**WHAT YOU WILL DO**
The expected answer is the set of lines in the data below between the line holding "Open the 123 more formats dropdown" and the line holding "This screenshot has width=898, height=552.", inclusive, written out exactly.

(Stored items)
--------

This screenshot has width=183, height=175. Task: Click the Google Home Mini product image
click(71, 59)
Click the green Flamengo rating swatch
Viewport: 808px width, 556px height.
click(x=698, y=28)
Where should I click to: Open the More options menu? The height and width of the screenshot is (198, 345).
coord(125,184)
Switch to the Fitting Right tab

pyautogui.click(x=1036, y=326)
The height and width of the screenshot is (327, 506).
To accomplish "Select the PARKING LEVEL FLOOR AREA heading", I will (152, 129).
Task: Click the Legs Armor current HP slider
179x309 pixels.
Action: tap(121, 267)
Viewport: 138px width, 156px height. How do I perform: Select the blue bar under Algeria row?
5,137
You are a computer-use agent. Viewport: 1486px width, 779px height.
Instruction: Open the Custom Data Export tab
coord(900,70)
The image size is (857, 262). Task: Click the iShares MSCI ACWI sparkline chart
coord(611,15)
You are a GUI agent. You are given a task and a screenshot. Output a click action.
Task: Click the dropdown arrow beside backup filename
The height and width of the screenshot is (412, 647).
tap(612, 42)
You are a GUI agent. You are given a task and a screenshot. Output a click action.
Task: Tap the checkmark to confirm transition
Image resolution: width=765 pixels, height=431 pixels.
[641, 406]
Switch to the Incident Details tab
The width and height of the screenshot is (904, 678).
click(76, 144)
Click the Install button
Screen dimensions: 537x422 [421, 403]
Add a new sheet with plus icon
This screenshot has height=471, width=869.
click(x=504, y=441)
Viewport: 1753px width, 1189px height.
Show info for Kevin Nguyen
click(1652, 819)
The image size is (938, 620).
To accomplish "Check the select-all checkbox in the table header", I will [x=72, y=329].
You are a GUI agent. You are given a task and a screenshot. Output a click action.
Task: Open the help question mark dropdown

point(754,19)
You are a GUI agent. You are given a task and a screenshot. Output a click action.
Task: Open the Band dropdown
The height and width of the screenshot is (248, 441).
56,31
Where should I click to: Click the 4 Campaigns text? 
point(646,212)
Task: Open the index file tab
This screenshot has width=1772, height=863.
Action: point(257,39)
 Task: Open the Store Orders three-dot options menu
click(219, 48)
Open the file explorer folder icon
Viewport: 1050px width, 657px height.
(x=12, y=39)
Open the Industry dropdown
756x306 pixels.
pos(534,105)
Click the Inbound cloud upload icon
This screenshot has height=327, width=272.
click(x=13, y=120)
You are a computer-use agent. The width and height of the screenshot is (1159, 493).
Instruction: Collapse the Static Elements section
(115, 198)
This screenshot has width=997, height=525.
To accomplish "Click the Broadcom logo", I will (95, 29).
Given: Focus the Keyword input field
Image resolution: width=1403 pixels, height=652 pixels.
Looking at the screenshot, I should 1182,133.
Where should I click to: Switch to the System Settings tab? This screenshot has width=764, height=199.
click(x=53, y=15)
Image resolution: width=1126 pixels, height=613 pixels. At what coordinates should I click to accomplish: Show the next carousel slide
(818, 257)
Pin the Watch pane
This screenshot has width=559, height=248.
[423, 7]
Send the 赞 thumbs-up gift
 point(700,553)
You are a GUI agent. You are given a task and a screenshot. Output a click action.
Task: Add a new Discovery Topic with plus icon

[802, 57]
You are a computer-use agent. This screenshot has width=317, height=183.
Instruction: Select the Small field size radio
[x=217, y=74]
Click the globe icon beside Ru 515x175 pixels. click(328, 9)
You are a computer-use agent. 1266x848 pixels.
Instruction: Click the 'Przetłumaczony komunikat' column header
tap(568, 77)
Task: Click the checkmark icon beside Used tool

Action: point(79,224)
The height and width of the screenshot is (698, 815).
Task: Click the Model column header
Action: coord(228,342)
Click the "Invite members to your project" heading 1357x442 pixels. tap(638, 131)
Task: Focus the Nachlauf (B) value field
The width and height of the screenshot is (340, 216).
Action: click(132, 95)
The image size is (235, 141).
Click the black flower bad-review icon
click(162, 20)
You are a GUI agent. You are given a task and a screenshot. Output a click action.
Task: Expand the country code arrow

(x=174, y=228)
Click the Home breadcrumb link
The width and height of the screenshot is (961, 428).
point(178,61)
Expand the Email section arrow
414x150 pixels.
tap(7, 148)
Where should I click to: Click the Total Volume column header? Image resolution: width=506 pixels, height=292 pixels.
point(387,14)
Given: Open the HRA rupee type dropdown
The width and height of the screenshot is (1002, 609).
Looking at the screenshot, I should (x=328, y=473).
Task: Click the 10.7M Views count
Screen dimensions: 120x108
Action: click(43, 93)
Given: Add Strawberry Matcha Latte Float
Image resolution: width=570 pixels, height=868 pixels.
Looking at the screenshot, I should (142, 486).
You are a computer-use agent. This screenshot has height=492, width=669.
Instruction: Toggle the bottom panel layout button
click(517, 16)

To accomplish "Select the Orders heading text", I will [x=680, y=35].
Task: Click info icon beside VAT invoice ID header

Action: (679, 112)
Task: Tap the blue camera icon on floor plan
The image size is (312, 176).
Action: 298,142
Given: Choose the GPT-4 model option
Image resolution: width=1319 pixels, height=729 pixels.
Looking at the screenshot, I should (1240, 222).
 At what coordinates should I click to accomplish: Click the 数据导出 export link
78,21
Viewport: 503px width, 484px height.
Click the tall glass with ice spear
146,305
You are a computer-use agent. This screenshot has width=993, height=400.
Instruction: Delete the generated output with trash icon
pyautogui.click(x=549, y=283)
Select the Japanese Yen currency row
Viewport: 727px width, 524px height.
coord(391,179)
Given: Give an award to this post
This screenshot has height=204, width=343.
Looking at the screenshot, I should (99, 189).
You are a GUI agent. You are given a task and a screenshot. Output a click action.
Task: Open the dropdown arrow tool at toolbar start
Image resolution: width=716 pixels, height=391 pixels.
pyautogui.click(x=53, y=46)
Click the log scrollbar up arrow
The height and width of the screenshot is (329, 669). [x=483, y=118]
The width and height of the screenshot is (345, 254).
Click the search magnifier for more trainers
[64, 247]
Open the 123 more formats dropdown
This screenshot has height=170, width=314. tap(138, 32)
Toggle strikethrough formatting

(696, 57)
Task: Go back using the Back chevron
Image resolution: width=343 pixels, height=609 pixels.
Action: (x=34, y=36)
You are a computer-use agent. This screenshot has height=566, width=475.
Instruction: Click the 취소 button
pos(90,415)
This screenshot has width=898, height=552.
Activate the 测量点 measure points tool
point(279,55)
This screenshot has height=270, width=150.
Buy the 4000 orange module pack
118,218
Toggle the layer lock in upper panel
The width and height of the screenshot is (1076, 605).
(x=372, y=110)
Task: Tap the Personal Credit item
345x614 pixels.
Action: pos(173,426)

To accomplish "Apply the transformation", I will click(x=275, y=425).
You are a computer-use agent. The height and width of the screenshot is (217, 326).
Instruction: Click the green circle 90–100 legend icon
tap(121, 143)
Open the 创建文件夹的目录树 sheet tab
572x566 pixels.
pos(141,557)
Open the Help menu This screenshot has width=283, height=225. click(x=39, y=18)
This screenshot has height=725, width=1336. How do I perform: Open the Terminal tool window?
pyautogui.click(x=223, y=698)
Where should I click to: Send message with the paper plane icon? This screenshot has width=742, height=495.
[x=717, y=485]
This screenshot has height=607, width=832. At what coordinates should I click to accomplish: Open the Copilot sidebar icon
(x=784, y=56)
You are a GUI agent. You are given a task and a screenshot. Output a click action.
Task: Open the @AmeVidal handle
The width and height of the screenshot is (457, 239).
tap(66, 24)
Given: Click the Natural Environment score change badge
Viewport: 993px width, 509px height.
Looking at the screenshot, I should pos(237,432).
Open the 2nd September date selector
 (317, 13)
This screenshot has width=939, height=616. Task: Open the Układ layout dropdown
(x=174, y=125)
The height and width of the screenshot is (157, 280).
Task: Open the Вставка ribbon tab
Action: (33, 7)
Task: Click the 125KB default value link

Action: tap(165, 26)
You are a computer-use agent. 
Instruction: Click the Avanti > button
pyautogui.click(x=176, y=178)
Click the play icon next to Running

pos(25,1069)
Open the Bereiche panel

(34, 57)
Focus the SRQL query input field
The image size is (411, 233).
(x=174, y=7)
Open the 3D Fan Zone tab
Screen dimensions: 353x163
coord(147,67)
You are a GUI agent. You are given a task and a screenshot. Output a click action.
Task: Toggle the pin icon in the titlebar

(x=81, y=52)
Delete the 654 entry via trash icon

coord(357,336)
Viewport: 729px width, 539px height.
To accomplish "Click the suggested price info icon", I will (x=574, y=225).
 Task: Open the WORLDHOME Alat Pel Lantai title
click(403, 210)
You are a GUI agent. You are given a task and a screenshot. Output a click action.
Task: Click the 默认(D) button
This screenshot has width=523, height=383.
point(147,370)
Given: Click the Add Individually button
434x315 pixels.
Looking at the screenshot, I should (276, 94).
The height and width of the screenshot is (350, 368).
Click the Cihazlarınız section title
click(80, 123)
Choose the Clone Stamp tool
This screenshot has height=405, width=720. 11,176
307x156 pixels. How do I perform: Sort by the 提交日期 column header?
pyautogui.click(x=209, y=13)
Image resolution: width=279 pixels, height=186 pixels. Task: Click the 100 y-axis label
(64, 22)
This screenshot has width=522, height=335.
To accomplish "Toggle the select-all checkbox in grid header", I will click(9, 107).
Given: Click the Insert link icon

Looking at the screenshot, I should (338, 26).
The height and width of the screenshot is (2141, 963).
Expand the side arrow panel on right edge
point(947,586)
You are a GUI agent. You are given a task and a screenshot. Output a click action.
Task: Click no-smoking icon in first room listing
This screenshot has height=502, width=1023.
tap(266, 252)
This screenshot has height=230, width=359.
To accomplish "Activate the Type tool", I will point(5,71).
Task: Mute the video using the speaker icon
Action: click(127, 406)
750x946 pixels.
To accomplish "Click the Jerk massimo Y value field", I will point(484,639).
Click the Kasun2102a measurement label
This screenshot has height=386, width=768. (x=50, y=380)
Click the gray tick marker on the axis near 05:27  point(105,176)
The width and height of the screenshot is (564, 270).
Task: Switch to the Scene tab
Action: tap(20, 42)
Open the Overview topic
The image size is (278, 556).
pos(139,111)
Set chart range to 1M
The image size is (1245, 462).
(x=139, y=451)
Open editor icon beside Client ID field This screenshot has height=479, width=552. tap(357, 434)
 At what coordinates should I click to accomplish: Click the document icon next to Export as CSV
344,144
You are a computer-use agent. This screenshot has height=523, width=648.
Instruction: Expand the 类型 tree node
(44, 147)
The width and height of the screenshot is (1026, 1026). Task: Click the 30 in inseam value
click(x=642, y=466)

--------

**EXPECTED ANSWER**
Open the 123 more formats dropdown
This screenshot has height=170, width=314. tap(138, 32)
Toggle strikethrough formatting

(696, 57)
Task: Go back using the Back chevron
Image resolution: width=343 pixels, height=609 pixels.
Action: (x=34, y=36)
You are a computer-use agent. This screenshot has height=566, width=475.
Instruction: Click the 취소 button
pos(90,415)
This screenshot has width=898, height=552.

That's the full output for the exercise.